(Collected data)
┄┄┄┄┄┄

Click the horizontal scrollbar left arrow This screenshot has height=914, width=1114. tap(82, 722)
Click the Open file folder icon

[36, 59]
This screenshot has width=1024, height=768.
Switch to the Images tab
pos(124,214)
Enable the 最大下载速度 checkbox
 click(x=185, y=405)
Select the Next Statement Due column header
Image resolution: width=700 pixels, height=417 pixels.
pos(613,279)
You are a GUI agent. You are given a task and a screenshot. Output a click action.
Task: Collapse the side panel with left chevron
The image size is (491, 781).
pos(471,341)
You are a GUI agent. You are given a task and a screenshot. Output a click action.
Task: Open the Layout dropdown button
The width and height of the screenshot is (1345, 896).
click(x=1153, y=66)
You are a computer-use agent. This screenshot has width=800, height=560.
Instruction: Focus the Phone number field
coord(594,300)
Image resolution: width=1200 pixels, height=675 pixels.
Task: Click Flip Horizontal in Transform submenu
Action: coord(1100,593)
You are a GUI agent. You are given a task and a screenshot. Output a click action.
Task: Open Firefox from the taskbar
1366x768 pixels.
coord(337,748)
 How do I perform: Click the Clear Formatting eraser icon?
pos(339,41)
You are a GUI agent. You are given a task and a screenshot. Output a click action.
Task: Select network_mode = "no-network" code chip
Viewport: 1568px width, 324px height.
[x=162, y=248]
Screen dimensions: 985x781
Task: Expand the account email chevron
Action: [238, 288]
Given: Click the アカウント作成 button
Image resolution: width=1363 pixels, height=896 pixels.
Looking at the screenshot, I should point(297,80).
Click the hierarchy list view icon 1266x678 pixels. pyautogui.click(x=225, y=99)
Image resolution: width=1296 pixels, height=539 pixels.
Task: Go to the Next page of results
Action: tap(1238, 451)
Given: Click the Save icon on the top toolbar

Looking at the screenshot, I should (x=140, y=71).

┄┄┄┄┄┄

*What the exercise asks*:
Restate the data above word for word. Leave nothing out.

*The answer*:
Click the horizontal scrollbar left arrow This screenshot has height=914, width=1114. tap(82, 722)
Click the Open file folder icon

[36, 59]
This screenshot has width=1024, height=768.
Switch to the Images tab
pos(124,214)
Enable the 最大下载速度 checkbox
 click(x=185, y=405)
Select the Next Statement Due column header
Image resolution: width=700 pixels, height=417 pixels.
pos(613,279)
You are a GUI agent. You are given a task and a screenshot. Output a click action.
Task: Collapse the side panel with left chevron
The image size is (491, 781).
pos(471,341)
You are a GUI agent. You are given a task and a screenshot. Output a click action.
Task: Open the Layout dropdown button
The width and height of the screenshot is (1345, 896).
click(x=1153, y=66)
You are a computer-use agent. This screenshot has width=800, height=560.
Instruction: Focus the Phone number field
coord(594,300)
Image resolution: width=1200 pixels, height=675 pixels.
Task: Click Flip Horizontal in Transform submenu
Action: coord(1100,593)
You are a GUI agent. You are given a task and a screenshot. Output a click action.
Task: Open Firefox from the taskbar
1366x768 pixels.
coord(337,748)
 How do I perform: Click the Clear Formatting eraser icon?
pos(339,41)
You are a GUI agent. You are given a task and a screenshot. Output a click action.
Task: Select network_mode = "no-network" code chip
Viewport: 1568px width, 324px height.
[x=162, y=248]
Screen dimensions: 985x781
Task: Expand the account email chevron
Action: [238, 288]
Given: Click the アカウント作成 button
Image resolution: width=1363 pixels, height=896 pixels.
Looking at the screenshot, I should point(297,80).
Click the hierarchy list view icon 1266x678 pixels. pyautogui.click(x=225, y=99)
Image resolution: width=1296 pixels, height=539 pixels.
Task: Go to the Next page of results
Action: tap(1238, 451)
Given: Click the Save icon on the top toolbar

Looking at the screenshot, I should (x=140, y=71).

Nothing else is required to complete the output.